The same cannot be said of POE: MORE TALES OF MYSTERY AND IMAGINATION [2003], which attempts to revisit the Project's first and most ambitious album with a 'part two' -- but most of the songs here have nothing to do with Poe; "Murders in the Rue Morgue" recaptures the goofy charm of "Funny You Should Say That", but only "The Pit and the Pendulum" is worthy to have been included on the old album. By far the best song is "Train to Freedom", which manages to capture a faux-spiritual vibe somehow.

And just earlier this year I got his latest, rather awkwardly titled ERIC WOOLFSON SINGS THE ALAN PARSONS PROJECT THAT NEVER WAS [2009], where he re-records some of songs from MORE TALES along with some rejects from Alan Parsons Project days and newer songs he said would have been on Project albums had the Project not disbanded some twenty years before. Despite its name, this is most emphatically not a genuine Alan Parsons Project album -- for one thing, it lacks any input from Alan Parsons. For another, it lacks one of the hallmarks of the Project and part of their appeal: having a wide range of singers appear on the same album to have a contrast of voices and styles. Instead, all ten songs here are sung by Woolfson in his high, pleasant voice. No standouts at all, I'm afraid.

So, it seems unlikely we'd have gotten another good album out of Woolfson if he'd been spared (by contrast, even the latest and quirkiest Alan Parsons album still has one or two good pieces on it, like "More and More Lost Without You"). But it's sad to see the passing of someone who contributed so much to some of my favorite music.
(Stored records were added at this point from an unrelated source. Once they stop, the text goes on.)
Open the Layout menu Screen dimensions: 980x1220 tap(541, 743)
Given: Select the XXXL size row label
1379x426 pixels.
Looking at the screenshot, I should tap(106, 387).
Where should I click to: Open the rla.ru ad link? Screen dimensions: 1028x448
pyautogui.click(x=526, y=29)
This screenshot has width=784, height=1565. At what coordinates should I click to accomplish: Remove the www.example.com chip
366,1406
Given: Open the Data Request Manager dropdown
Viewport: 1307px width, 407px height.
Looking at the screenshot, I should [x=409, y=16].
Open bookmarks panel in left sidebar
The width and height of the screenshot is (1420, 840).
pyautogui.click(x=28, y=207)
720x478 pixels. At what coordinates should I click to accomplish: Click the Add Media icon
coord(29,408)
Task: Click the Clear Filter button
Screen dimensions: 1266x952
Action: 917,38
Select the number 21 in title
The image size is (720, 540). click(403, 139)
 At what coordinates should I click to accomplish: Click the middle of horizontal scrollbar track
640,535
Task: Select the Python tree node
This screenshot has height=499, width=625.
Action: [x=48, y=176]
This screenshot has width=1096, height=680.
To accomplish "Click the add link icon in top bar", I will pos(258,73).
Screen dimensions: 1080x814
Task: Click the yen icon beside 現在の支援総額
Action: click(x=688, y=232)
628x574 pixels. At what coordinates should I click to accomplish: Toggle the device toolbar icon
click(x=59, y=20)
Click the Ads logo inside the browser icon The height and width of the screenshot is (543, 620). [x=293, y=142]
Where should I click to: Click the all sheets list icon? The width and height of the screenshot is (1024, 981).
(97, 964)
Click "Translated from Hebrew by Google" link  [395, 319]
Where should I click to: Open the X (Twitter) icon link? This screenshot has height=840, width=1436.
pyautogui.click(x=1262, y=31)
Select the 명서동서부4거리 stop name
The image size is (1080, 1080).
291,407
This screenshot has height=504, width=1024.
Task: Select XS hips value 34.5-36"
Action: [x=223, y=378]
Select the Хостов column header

Many thanks, and Rest in Peace.

--John R.

*although my favorite concept album, bar none, remains TARKUS by Emerson, Lake, & Palmer [1971].

**thirteen in all, by my count, over the course of five albums.

*** I owe my discovery of this one to Rich Baker, who loaned me a cassette of it back in our early days together at TSR; it took me the better part of a decade to find the cd (which had to be imported from Germany); Woolfson's later albums I had to order directly from his website.